**TASK INSTRUCTIONS**
The records below must be returned exactly, with every picture left out.

BEGIN SOURCE DATA

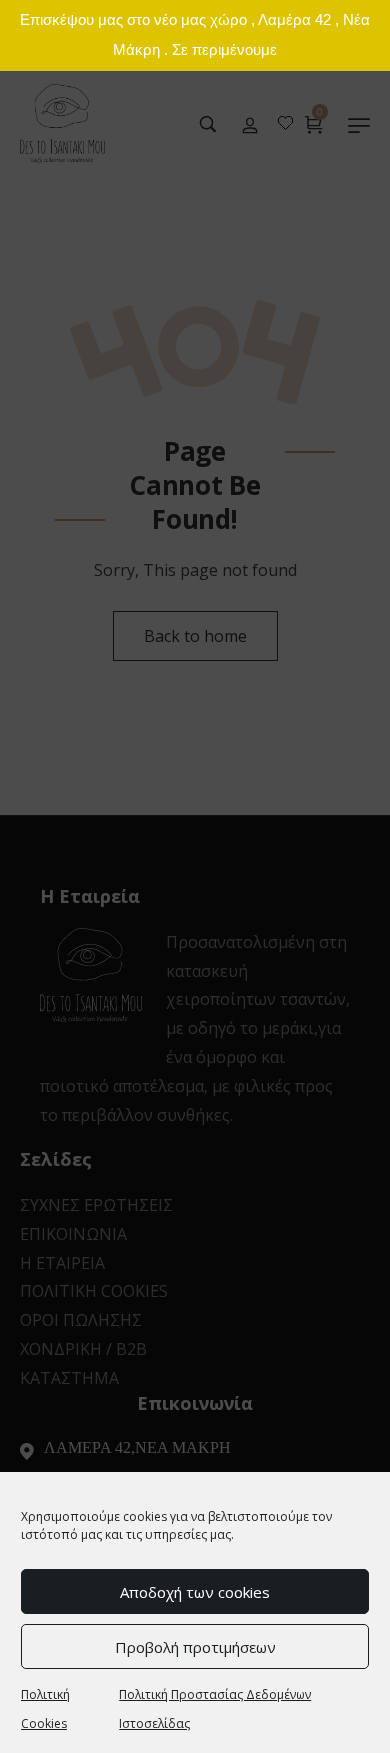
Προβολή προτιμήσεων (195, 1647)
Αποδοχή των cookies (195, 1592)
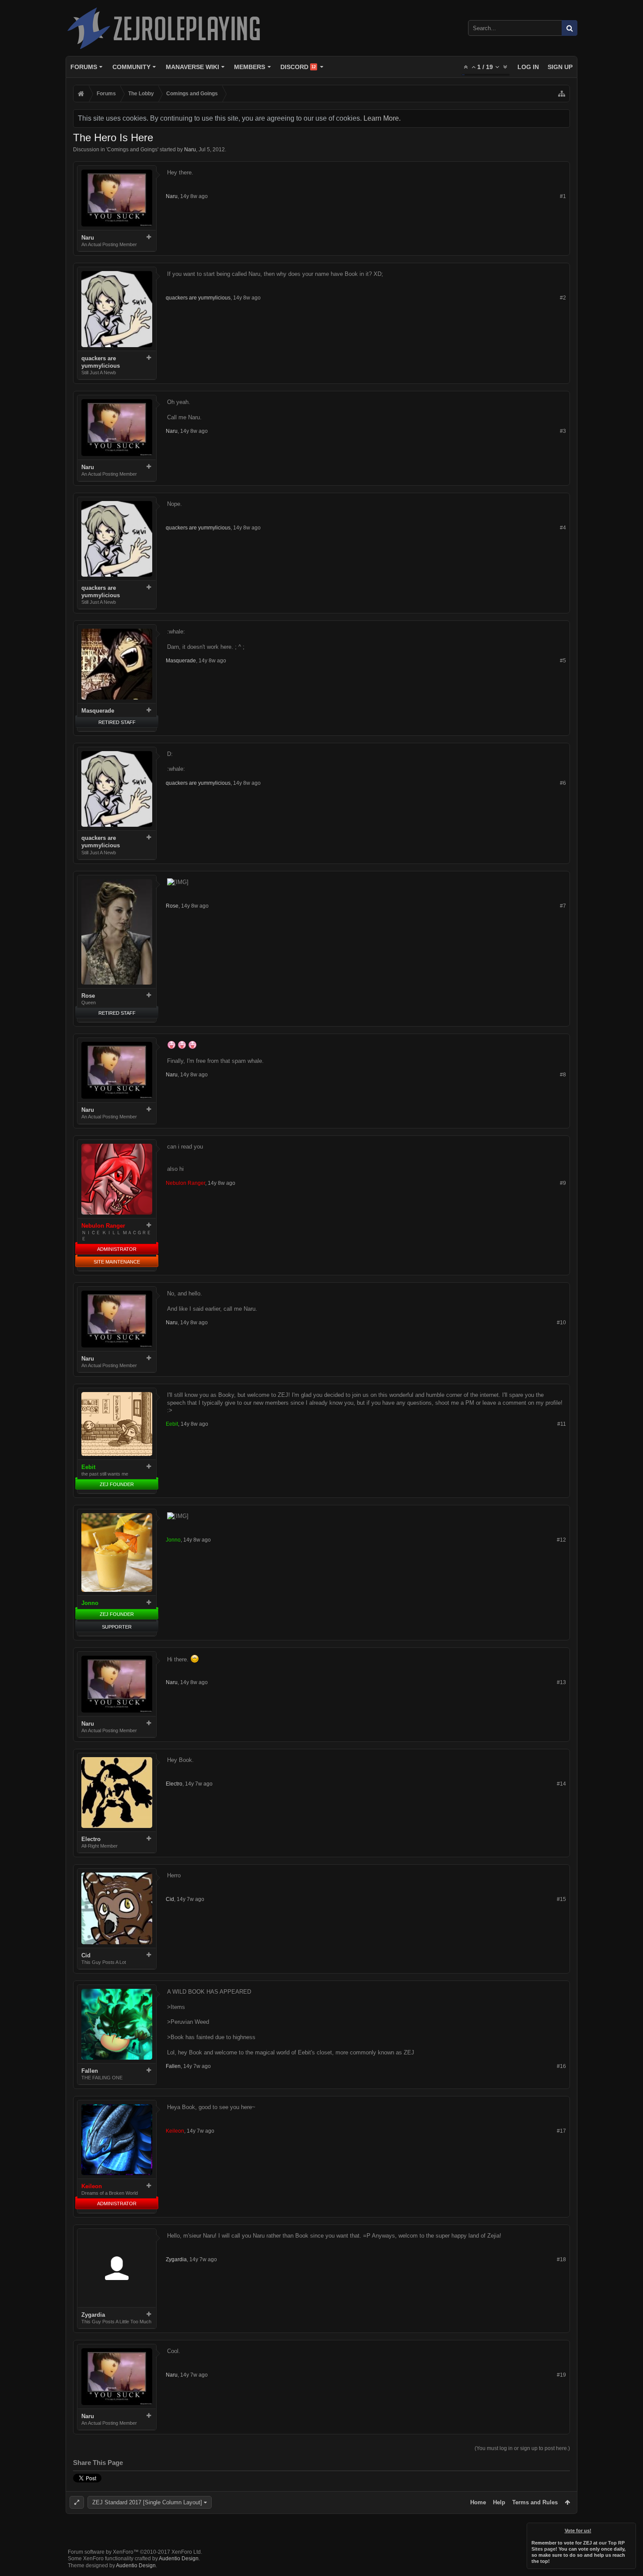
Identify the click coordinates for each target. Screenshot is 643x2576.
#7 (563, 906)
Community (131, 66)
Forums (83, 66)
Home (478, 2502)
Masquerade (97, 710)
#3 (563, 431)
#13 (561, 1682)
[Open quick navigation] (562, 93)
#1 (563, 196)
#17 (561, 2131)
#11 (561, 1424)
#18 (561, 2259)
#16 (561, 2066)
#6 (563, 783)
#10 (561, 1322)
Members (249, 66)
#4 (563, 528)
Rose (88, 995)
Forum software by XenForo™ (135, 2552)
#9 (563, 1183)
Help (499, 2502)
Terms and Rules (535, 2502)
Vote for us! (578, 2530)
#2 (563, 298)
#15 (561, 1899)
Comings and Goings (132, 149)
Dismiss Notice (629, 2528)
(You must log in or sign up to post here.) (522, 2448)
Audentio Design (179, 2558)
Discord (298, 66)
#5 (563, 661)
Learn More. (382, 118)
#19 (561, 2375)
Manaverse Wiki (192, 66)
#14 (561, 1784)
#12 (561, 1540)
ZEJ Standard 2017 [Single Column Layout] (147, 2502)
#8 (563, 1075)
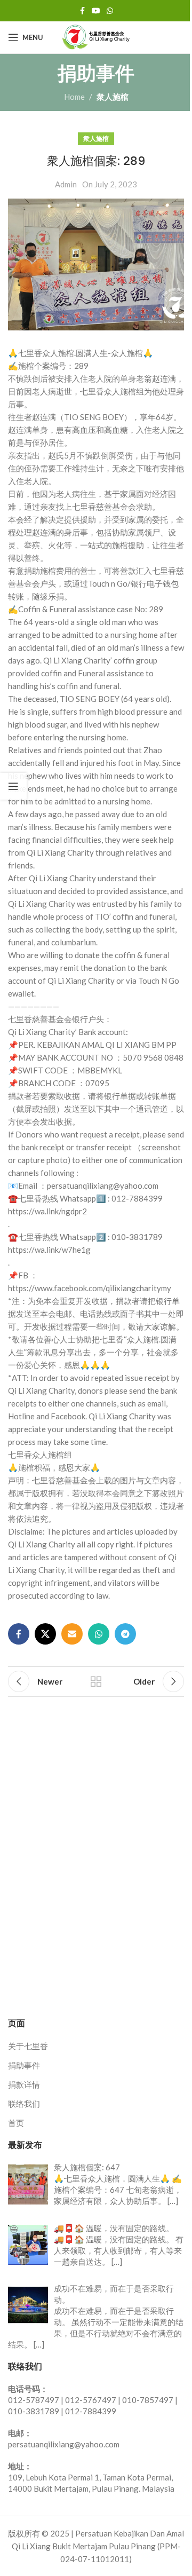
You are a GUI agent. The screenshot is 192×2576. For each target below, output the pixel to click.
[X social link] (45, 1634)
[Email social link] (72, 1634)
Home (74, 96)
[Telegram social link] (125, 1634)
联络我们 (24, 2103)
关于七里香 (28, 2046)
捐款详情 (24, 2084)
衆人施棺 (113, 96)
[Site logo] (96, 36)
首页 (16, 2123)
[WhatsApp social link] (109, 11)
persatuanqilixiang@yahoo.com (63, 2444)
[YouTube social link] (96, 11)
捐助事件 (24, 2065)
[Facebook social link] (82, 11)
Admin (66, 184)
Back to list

END SOURCE DATA

**ANSWER TO THIS TASK**
Προβολή προτιμήσεων (195, 1647)
Αποδοχή των cookies (195, 1592)
Identify the click coordinates for each target. Screenshot is 643x2576.
#7 (563, 906)
Community (131, 66)
Forums (83, 66)
Home (478, 2502)
Masquerade (97, 710)
#3 (563, 431)
#13 (561, 1682)
[Open quick navigation] (562, 93)
#1 (563, 196)
#17 (561, 2131)
#11 (561, 1424)
#18 (561, 2259)
#16 (561, 2066)
#6 (563, 783)
#10 (561, 1322)
Members (249, 66)
#4 (563, 528)
Rose (88, 995)
Forum software by XenForo™ (135, 2552)
#9 (563, 1183)
Help (499, 2502)
Terms and Rules (535, 2502)
Vote for us! (578, 2530)
#2 (563, 298)
#15 (561, 1899)
Comings and Goings (132, 149)
Dismiss Notice (629, 2528)
(You must log in or sign up to post here.) (522, 2448)
Audentio Design (179, 2558)
Discord (298, 66)
#5 (563, 661)
Learn More. (382, 118)
#19 (561, 2375)
Manaverse Wiki (192, 66)
#14 (561, 1784)
#12 (561, 1540)
ZEJ Standard 2017 [Single Column Layout] (147, 2502)
#8 (563, 1075)
You are a GUI agent. The screenshot is 192×2576. For each target below, output the pixel to click.
[X social link] (45, 1634)
[Email social link] (72, 1634)
Home (74, 96)
[Telegram social link] (125, 1634)
联络我们 (24, 2103)
关于七里香 (28, 2046)
捐款详情 (24, 2084)
衆人施棺 (113, 96)
[Site logo] (96, 36)
首页 (16, 2123)
[WhatsApp social link] (109, 11)
persatuanqilixiang@yahoo.com (63, 2444)
[YouTube social link] (96, 11)
捐助事件 (24, 2065)
[Facebook social link] (82, 11)
Admin (66, 184)
Back to list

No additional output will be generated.